A word on ethics, hacking, and ethical hacking



No discussion of software vulnerabilities or the techniques used to exploit them should proceed without understanding the ground rules. There are ultimately two ways to apply one's knowledge of cybersecurity: for good or for evil. "For good" means we employ our services with the end-objective of improving cybersecurity; "for bad" means that we seek to harm and damage people, either directly or by enabling others to do so. One might say that the do-gooders are "white hats", or "ethical hackers", and that the crooks are "black hats"; "gray hats" are supposedly do-gooders but are maybe more like mercenaries looking for a payout. These terms are imprecise and don't address the many nuanced ethical positions in which cybersecurity professionals might find themselves: how should one disclose newly discovered vulnerabilities, and to whom, in order to best improve security? How should one promulgate and teach hacking techniques and to whom in order to maintain healthy networks and software?
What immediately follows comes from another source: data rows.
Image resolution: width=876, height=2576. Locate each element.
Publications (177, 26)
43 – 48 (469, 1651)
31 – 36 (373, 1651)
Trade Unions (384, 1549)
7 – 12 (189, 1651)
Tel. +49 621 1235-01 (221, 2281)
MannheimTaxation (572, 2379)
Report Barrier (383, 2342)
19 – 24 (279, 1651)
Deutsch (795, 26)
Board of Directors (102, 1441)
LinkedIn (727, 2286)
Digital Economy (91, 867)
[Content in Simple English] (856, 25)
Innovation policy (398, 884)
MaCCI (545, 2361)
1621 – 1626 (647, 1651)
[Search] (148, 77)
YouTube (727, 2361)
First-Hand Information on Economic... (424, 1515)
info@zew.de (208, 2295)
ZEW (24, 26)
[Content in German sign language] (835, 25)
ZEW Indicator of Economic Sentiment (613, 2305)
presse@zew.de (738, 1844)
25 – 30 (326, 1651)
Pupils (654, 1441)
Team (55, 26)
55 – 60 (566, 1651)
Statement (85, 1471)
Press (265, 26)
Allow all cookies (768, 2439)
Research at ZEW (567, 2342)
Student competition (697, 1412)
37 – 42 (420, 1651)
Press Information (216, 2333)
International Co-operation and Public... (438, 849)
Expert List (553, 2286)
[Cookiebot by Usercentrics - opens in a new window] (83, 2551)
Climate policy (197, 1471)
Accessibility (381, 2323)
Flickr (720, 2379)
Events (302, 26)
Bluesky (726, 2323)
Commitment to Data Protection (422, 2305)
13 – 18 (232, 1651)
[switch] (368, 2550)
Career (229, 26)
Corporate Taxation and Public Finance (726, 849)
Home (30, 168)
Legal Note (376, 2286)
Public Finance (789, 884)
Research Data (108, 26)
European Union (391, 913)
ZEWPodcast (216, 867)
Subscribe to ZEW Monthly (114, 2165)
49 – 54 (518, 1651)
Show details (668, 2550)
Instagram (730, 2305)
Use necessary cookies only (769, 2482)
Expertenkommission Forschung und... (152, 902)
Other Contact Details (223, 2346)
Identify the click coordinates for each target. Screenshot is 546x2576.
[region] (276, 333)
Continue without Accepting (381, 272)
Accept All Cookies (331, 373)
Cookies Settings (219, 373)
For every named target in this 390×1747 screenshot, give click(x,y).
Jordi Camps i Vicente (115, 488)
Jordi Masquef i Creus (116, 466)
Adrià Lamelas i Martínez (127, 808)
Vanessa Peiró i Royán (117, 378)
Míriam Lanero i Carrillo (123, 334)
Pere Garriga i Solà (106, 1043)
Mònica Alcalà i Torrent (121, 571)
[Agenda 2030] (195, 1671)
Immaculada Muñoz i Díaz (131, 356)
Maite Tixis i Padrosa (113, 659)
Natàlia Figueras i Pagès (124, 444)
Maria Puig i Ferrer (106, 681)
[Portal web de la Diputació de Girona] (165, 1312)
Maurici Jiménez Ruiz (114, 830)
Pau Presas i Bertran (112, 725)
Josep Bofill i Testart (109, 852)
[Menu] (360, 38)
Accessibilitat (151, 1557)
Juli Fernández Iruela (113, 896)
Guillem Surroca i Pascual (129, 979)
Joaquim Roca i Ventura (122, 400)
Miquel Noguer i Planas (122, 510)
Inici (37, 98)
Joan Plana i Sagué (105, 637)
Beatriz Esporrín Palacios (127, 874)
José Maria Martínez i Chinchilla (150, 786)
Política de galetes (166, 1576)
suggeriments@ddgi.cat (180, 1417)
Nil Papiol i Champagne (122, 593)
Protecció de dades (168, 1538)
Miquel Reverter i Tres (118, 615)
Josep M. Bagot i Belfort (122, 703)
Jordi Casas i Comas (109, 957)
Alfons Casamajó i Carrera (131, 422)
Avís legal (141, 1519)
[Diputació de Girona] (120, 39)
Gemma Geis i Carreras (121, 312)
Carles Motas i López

The ethics of hacking "for good" are generally utilitarian: act so as to bring about the greatest amount of good for the greatest number, though the "amount of good" tends to be a challenging thing to calculate in practice. Some researchers make it easy: only disclose vulnerabilities to those directly in control of fixing them. Period. Though sometimes it's not so easy: sometimes the vulnerability is in some industry-standard, or the developer is intransigent—unconvinced that a fix is needed. In these cases, security researchers have been known to release exploit code or a hacking tool to the public, ultimately with the hope of forcing a security improvement. In these cases, innocents are undoubtedly harmed; however, the action might be justified if the eventual bug fix protects a great many more from being hurt by the vulnerability. But, indeed, there is a certain viciousness to the cycle: the researchers are forcing a mitigation to a tool they've developed. The rationale, though, is that if not them, then someone else. Perhaps. As I said, the greatest good for the greatest number is a tricky thing.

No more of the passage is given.